Friday, March 17, 8:00 AM MST
How Can We Prepare Today's Students for their Data-empowered Futures? What should future statisticians, CEOs, and senators know about the history and ethics of data.
Automated and algorithmic decision systems will increasingly shape their realities, as citizens and employees in quantified workplaces and data-conversant environments. This talk will introduce lessons learned in the creation of a class at Columbia which takes a historical approach to engaging with data, both critically (in readings and discussion) and functionally (in computational "labs”, written in Python and which pair with the readings). The class is taught without prerequisites, aimed at training future statisticians in the context of data as well as future product developers and policy makers as to how best to understand data and data practitioners.

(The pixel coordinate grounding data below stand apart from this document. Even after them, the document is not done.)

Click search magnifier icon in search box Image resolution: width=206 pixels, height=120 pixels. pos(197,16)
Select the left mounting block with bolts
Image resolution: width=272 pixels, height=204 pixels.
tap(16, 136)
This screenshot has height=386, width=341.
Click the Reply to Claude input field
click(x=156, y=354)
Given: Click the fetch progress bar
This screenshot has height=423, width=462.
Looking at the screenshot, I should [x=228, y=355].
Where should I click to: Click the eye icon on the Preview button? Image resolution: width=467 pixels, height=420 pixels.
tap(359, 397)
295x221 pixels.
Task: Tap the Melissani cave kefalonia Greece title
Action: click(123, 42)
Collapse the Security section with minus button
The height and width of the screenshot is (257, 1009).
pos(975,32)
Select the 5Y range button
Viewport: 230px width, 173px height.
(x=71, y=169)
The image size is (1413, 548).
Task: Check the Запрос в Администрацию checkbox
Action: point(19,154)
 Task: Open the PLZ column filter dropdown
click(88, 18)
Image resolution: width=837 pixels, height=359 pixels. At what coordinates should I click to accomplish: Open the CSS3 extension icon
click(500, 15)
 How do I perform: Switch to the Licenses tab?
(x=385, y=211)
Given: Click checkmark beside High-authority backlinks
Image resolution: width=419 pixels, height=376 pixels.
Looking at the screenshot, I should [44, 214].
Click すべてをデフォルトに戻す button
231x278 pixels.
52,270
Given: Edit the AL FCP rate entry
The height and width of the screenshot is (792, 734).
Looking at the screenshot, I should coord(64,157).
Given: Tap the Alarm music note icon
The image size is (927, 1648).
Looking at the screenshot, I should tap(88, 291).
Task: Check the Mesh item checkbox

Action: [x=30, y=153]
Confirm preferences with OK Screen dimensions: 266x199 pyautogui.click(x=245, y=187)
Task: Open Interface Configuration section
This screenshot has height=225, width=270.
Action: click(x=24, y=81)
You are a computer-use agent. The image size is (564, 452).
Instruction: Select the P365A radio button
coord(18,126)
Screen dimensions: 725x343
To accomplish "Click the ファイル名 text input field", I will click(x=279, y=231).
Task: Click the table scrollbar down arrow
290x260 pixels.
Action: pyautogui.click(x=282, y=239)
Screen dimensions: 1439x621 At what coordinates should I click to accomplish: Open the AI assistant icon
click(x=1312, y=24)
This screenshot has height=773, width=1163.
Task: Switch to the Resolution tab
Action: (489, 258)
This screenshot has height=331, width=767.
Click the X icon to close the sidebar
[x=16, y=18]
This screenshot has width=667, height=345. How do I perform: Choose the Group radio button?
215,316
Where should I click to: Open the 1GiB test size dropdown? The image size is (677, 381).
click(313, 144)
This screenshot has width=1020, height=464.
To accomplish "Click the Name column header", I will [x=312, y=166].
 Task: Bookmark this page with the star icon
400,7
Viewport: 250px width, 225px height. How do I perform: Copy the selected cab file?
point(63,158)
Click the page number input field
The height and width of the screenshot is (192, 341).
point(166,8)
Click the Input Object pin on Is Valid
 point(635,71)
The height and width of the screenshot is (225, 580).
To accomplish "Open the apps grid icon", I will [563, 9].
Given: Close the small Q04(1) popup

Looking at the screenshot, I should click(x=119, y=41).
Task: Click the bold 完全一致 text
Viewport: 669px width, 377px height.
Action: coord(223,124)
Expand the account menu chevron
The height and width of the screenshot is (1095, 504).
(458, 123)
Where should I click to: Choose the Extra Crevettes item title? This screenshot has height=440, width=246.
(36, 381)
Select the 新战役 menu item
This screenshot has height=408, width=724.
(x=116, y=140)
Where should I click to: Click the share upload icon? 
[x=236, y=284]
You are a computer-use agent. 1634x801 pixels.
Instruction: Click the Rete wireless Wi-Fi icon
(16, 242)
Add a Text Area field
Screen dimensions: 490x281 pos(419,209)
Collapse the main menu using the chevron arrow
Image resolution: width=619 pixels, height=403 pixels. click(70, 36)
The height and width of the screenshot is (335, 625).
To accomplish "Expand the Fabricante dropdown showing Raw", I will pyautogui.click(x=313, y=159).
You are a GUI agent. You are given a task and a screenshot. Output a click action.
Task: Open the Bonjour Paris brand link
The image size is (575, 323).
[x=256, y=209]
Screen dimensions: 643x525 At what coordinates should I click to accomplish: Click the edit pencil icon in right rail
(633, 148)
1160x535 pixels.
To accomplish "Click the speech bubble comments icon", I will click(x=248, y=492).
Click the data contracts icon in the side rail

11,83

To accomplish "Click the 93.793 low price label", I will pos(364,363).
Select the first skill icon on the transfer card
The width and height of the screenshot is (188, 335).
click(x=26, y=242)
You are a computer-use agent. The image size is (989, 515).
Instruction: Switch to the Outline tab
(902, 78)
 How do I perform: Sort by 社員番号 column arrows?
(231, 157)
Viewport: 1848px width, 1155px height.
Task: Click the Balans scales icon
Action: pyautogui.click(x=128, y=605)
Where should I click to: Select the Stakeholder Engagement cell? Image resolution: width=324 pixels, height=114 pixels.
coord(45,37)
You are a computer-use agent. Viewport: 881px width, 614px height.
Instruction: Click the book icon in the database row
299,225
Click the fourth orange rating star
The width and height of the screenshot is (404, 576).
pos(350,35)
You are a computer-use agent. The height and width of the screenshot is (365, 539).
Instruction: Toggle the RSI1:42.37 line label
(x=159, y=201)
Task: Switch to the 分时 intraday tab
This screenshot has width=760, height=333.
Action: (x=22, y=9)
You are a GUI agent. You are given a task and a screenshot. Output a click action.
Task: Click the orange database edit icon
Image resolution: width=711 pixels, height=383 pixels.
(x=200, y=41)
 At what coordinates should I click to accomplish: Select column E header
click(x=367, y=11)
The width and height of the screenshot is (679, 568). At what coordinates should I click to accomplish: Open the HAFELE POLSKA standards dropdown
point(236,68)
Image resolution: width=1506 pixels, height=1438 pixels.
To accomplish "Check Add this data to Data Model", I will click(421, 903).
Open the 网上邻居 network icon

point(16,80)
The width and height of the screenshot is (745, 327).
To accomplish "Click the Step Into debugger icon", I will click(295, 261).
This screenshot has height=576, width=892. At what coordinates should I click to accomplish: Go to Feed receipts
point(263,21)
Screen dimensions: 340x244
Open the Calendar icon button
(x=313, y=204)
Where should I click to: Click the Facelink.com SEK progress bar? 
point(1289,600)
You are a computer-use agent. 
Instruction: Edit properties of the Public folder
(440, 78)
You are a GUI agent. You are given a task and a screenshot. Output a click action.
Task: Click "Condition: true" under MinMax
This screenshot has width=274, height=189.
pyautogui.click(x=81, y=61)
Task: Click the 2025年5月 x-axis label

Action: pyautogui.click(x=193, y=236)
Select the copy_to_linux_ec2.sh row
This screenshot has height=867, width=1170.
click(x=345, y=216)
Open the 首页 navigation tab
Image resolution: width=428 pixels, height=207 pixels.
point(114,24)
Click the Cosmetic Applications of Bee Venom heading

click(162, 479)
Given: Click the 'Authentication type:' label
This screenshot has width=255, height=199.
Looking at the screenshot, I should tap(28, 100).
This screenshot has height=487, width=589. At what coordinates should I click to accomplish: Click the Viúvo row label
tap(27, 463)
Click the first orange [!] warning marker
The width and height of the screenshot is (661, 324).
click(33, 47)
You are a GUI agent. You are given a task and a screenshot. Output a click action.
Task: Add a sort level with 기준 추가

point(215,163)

Materials from the course can be found here; the syllabus closely mirrors the forthcoming book "How Data Happened: A History from the Age of Reason to the Age of Algorithms" to be published by Norton Press in March 2023.
Chris Wiggins is an associate professor of applied mathematics at Columbia University and the Chief Data Scientist at The New York Times. At Columbia he is a founding member of the executive committee of the Data Science Institute, and of the Department of Systems Biology, and is affiliated faculty in Statistics. He is a co-founder and co-organizer of hackNY, a nonprofit which since 2010 has organized once a semester student hackathons, and the hackNY Fellows Program, a structured summer internship at NYC startups. Prior to joining the faculty at Columbia he was a Courant Instructor at NYU (1998–2001) and earned his PhD at Princeton University (1993–1998) in theoretical physics.
He is a Fellow of the American Physical Society and is a recipient of Columbia’s Avanessians Diversity Award.